* TEXT EXTRACT
# Mini Slingshot nut & bolt mod



## ForkLess (Aug 15, 2018)

I like these Chinese Steel Framed slingshots, I do not care for the tubes. I set this little guy up for full butterfly, 5/8"×3/8"×10 with thin red rubber from ether Wally World or Target. For 8mm's. With a few nuts, blots, & washers from my shop. I prefer the washers a bit smaller but is what I had & avoiding the hardware store.

I have another Frame I bent set up this way too, I will post a photo of that one as well after I take one.


----------



## Ibojoe (Mar 13, 2016)

Perfect


----------



## ForkLess (Aug 15, 2018)

Here is a Frame I bent out of some thick steel wire awhile ago.

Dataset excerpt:
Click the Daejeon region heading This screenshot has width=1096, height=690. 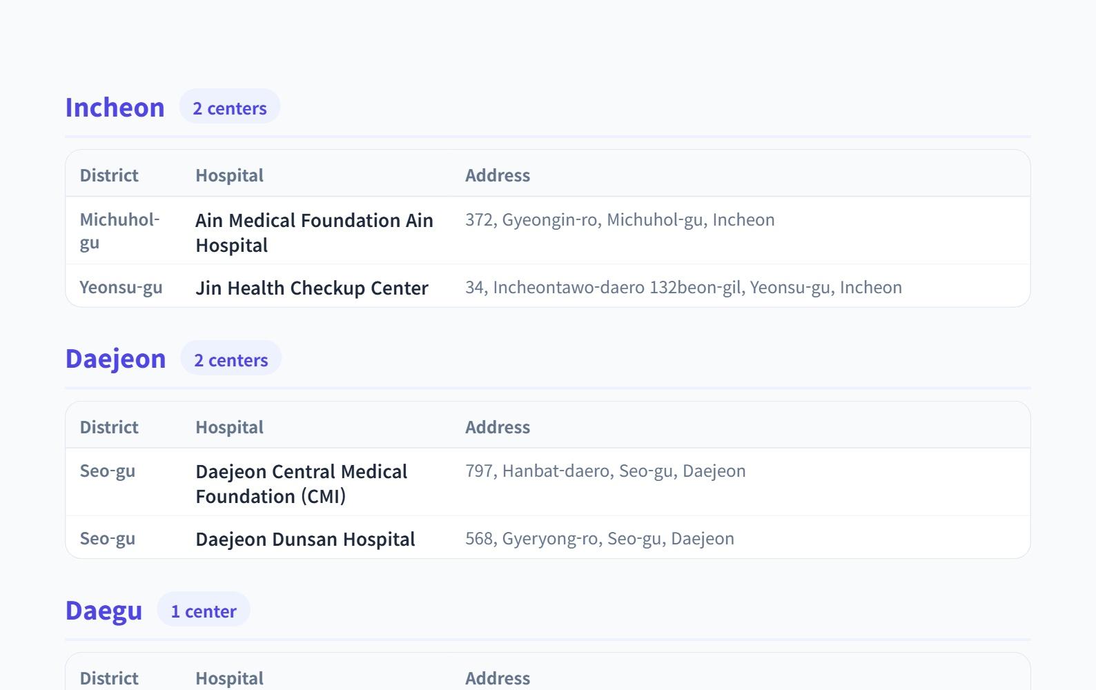(115, 359)
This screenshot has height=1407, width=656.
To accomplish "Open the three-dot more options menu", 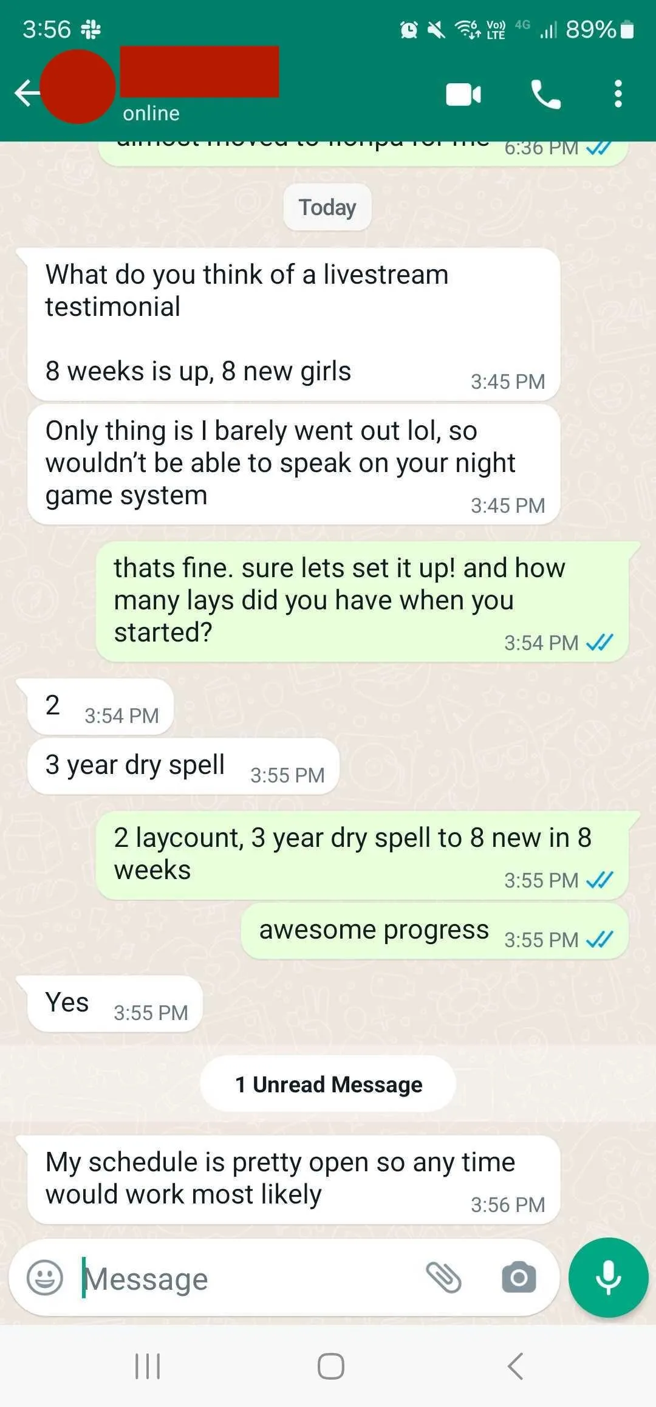I will [618, 94].
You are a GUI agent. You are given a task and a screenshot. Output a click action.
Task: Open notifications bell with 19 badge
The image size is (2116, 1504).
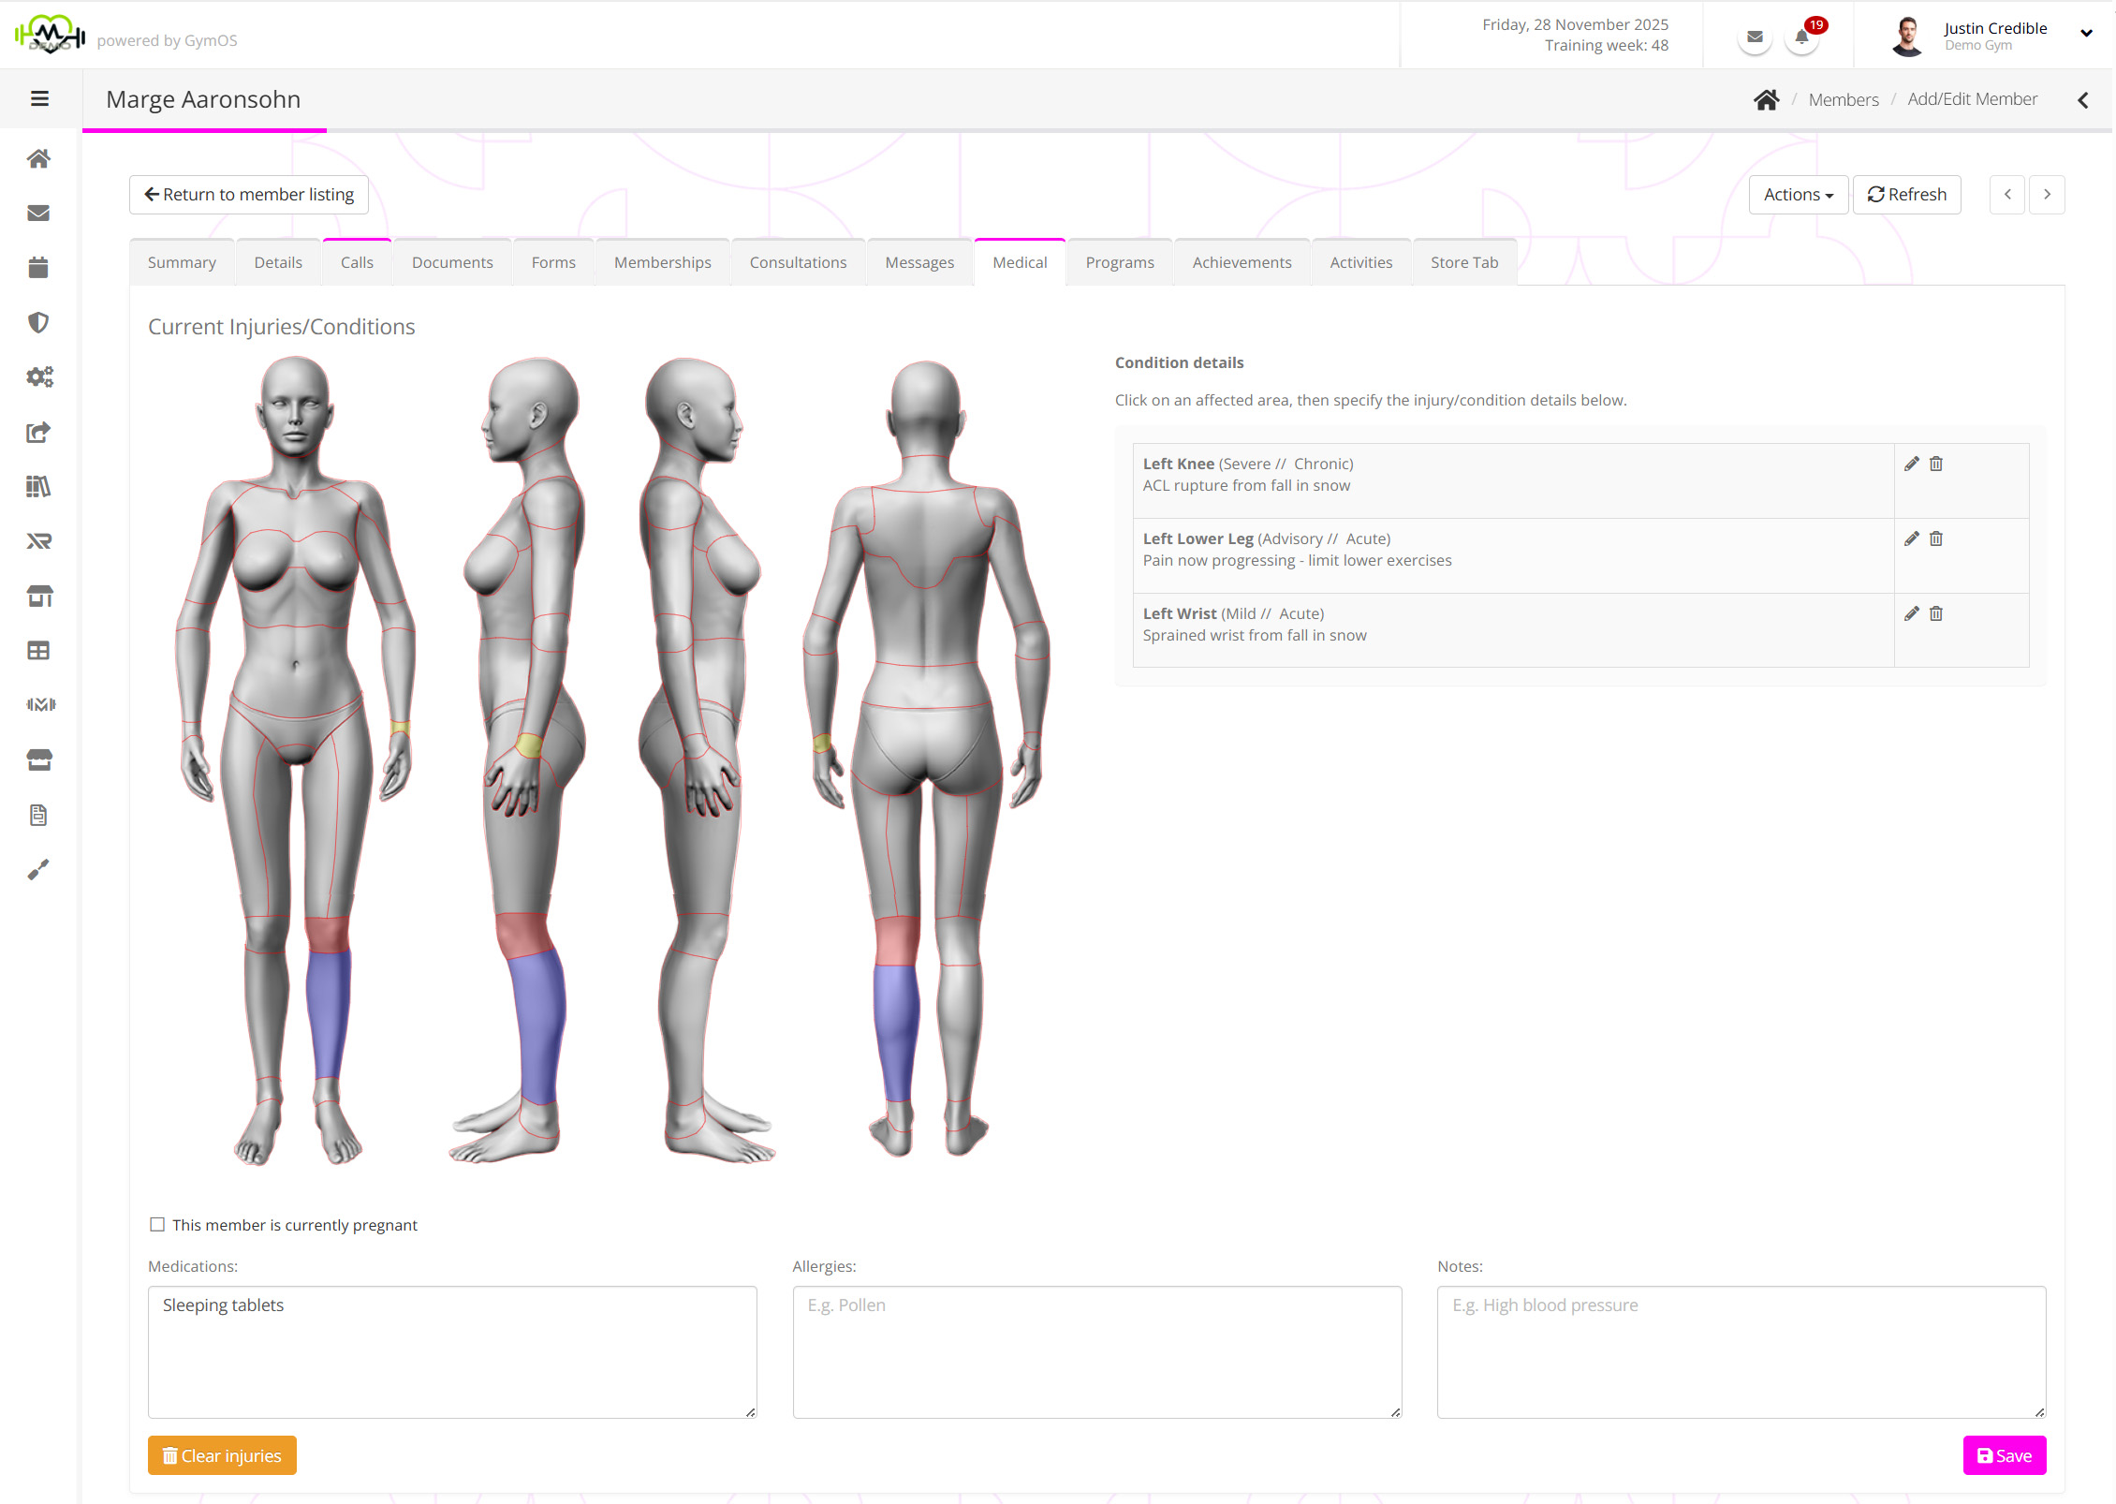point(1801,37)
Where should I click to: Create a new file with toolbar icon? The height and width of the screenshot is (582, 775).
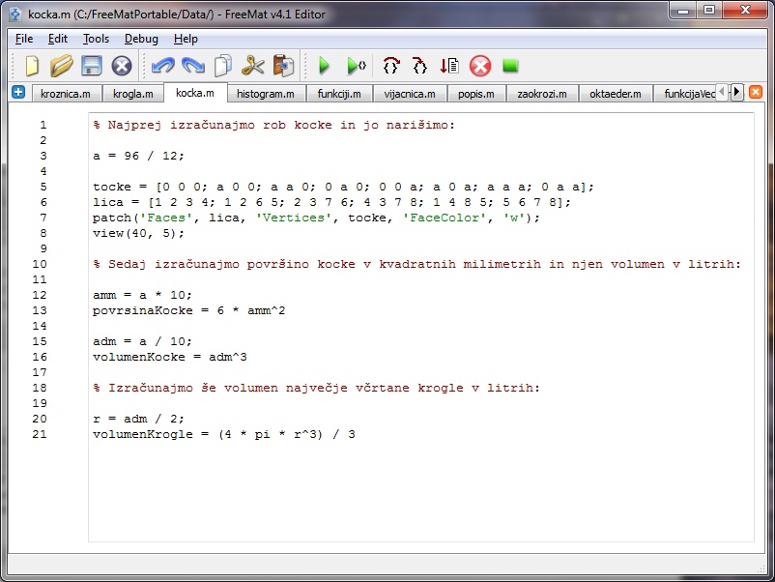pos(32,66)
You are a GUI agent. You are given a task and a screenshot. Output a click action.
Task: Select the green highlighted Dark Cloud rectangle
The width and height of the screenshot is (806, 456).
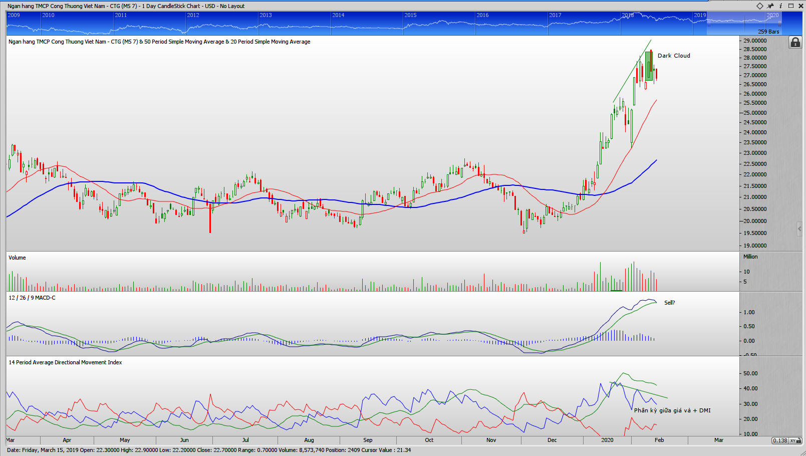tap(649, 66)
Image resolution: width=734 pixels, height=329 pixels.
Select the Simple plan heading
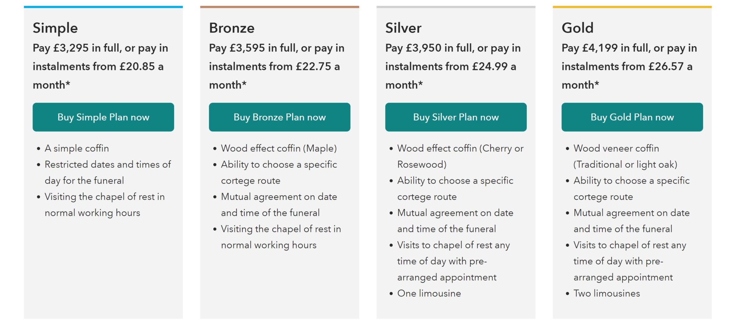click(x=55, y=28)
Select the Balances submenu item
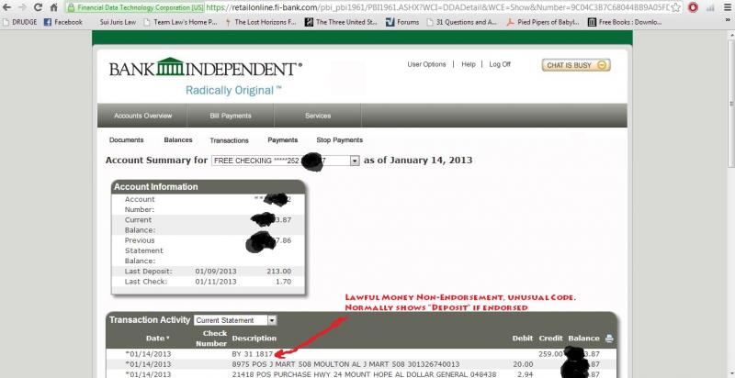Image resolution: width=735 pixels, height=378 pixels. (x=177, y=140)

* EXERCISE SET
1 – In the records, take the lines from the one containing "Image resolution: width=734" through the final line and output them as a JSON list of strings, one string per line, omitting blank lines and leaving out the pictures.
2 – Write what comes next in the forum thread about the mini slingshot nut and bolt mod, picking up after its last post.

* RESPONSES PER TASK
1 –
[
  "Image resolution: width=734 pixels, height=329 pixels.",
  "Select the Simple plan heading",
  "click(x=55, y=28)",
  "Select the Balances submenu item",
  "Image resolution: width=735 pixels, height=378 pixels. (x=177, y=140)"
]

2 –
I made it with tube & chains in mind. This worked great with the Northern tool score $5.00 slingshot originally posted by "Raventree78" So I tried it on this old guy, Works great. You can use it for OTT or TTF fixed. I have this one set up for TTF butterfly bbs  I will probably move it back to OTT but wanted to give this a try.


----------



## Tag (Jun 11, 2014)

Nice


----------



## NSFC (Mar 31, 2020)

I have not had the luxury of trying this setup, but always thought it looked like a clean setup.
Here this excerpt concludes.